# Material supplied:

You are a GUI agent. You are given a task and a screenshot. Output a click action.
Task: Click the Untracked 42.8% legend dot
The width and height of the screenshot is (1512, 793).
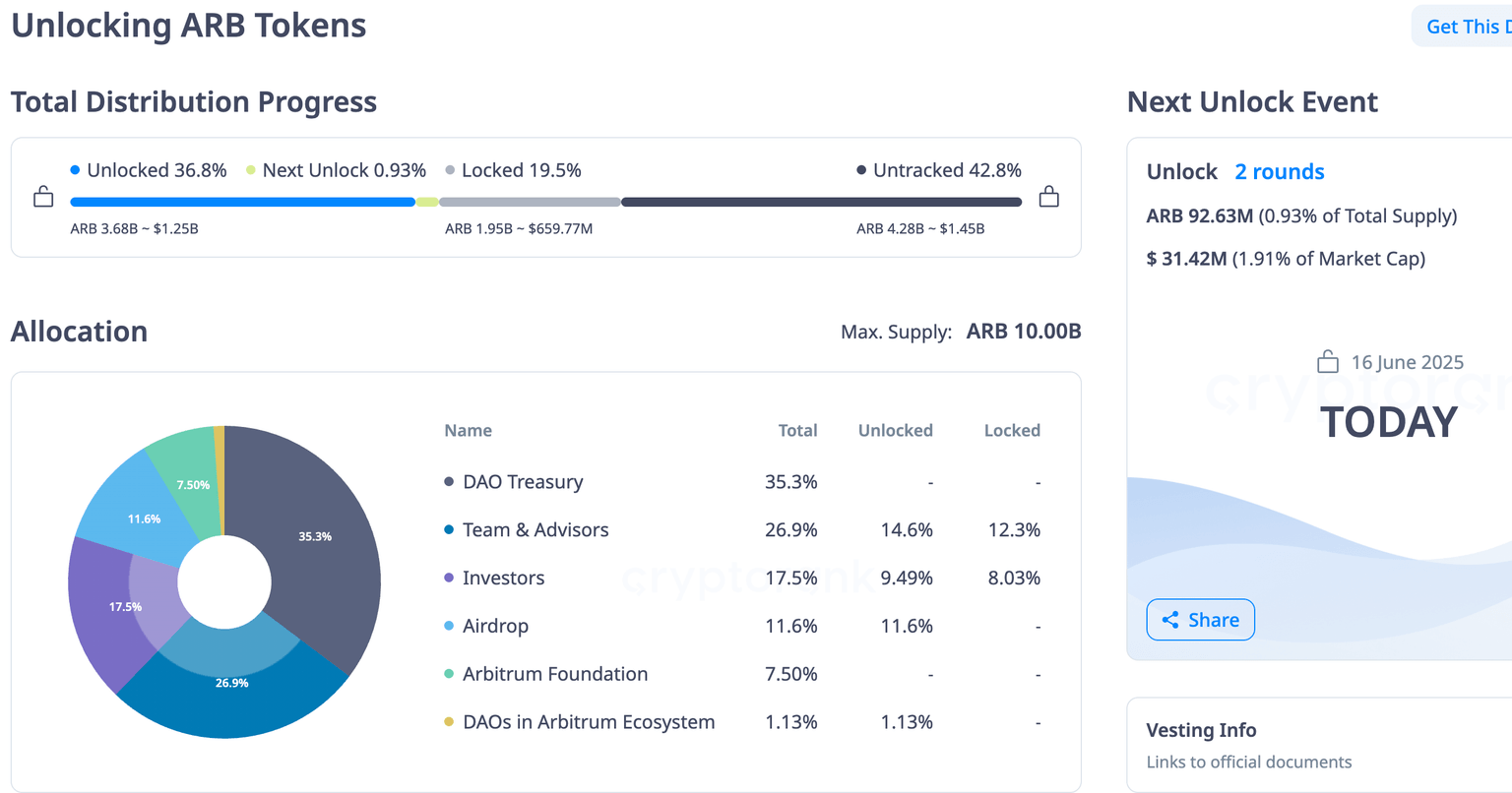click(x=861, y=170)
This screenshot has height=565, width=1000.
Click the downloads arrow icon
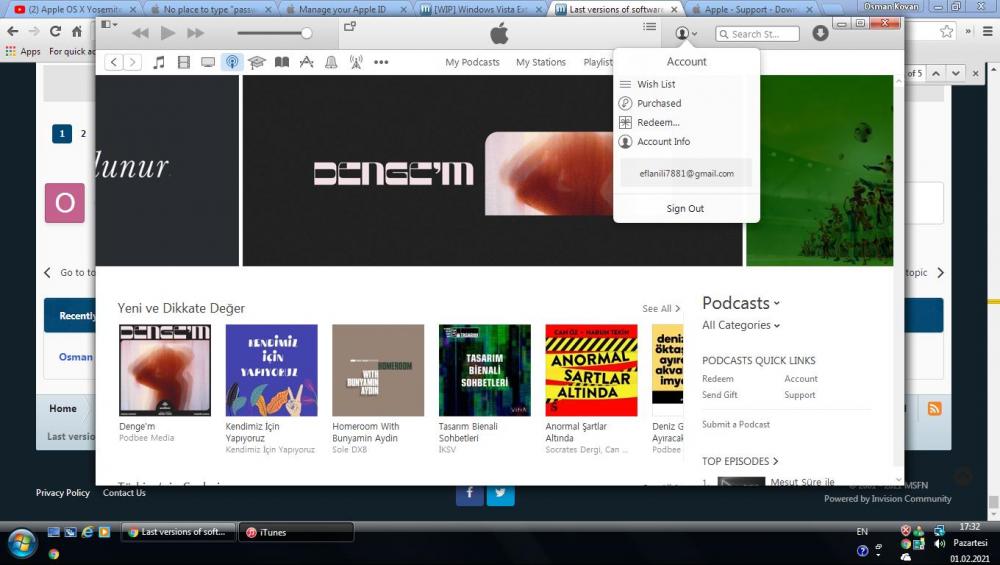820,33
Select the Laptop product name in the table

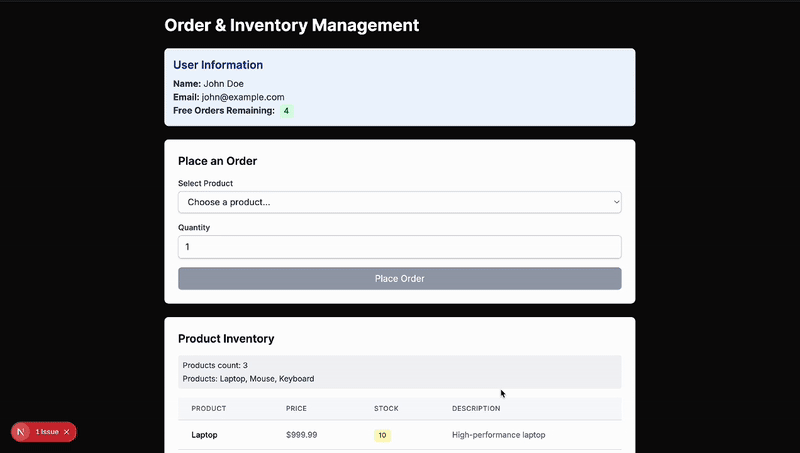204,435
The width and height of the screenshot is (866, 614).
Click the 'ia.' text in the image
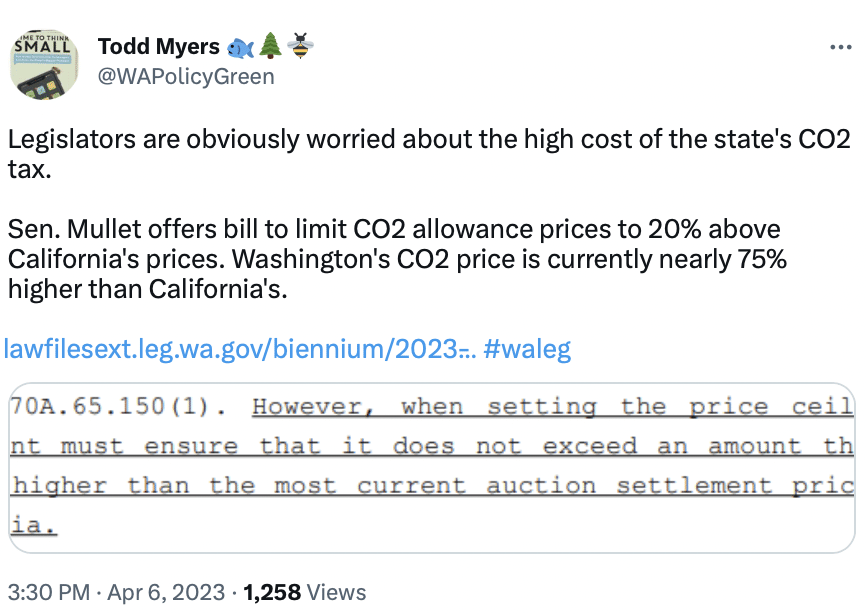(x=33, y=525)
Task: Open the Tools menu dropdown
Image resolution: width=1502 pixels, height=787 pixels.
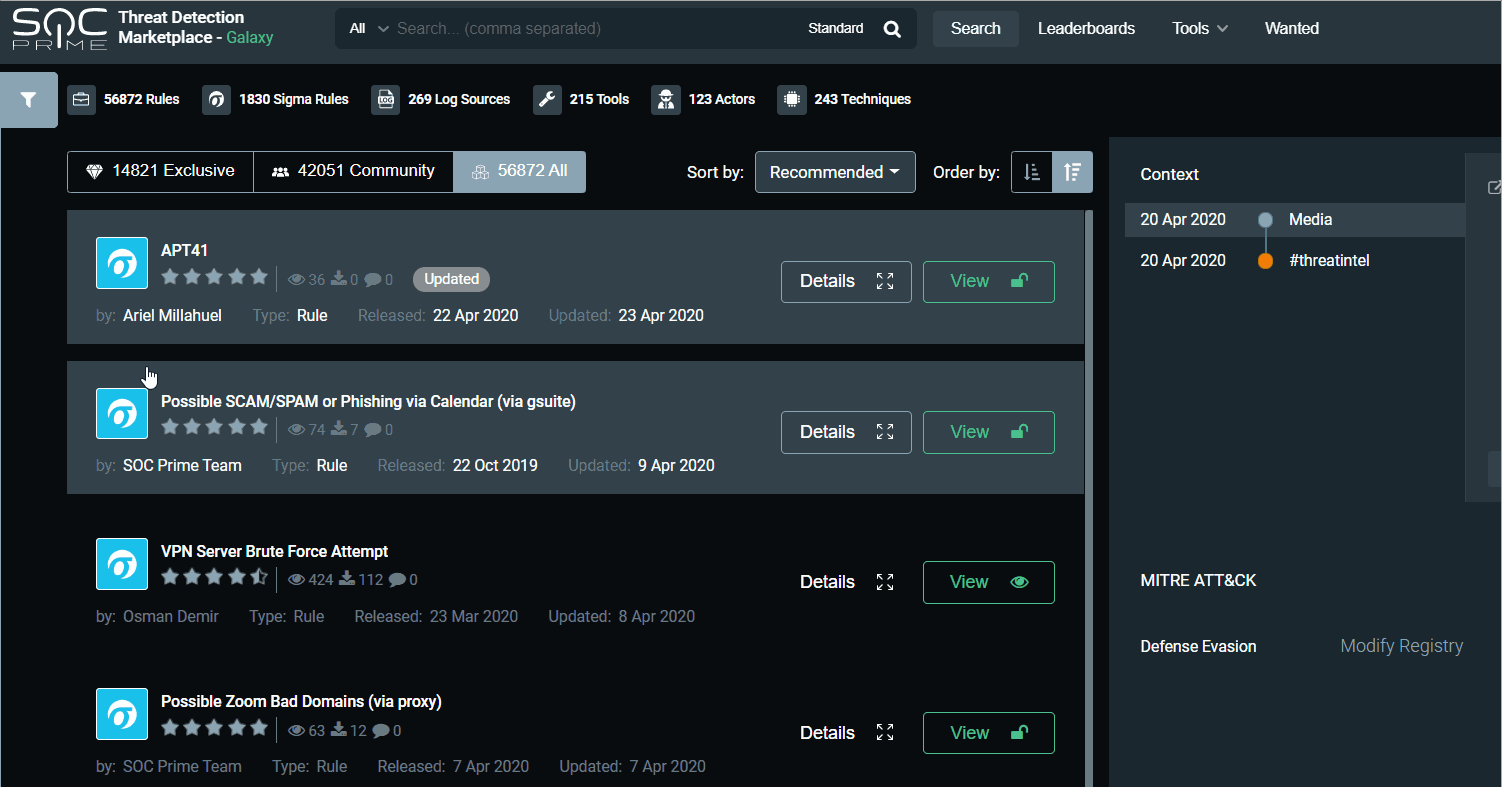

# Task requirements:
Copy the material above line for line, leaving out the pictures.

# Exercise output:
You are a GUI agent. You are given a task and a screenshot. Output a click action.
Task: Click the Untracked 42.8% legend dot
The width and height of the screenshot is (1512, 793).
click(x=861, y=170)
This screenshot has height=565, width=1000.
Click the downloads arrow icon
820,33
Select the Laptop product name in the table

204,435
The width and height of the screenshot is (866, 614).
Click the 'ia.' text in the image
(x=33, y=525)
Task: Open the Tools menu dropdown
Image resolution: width=1502 pixels, height=787 pixels.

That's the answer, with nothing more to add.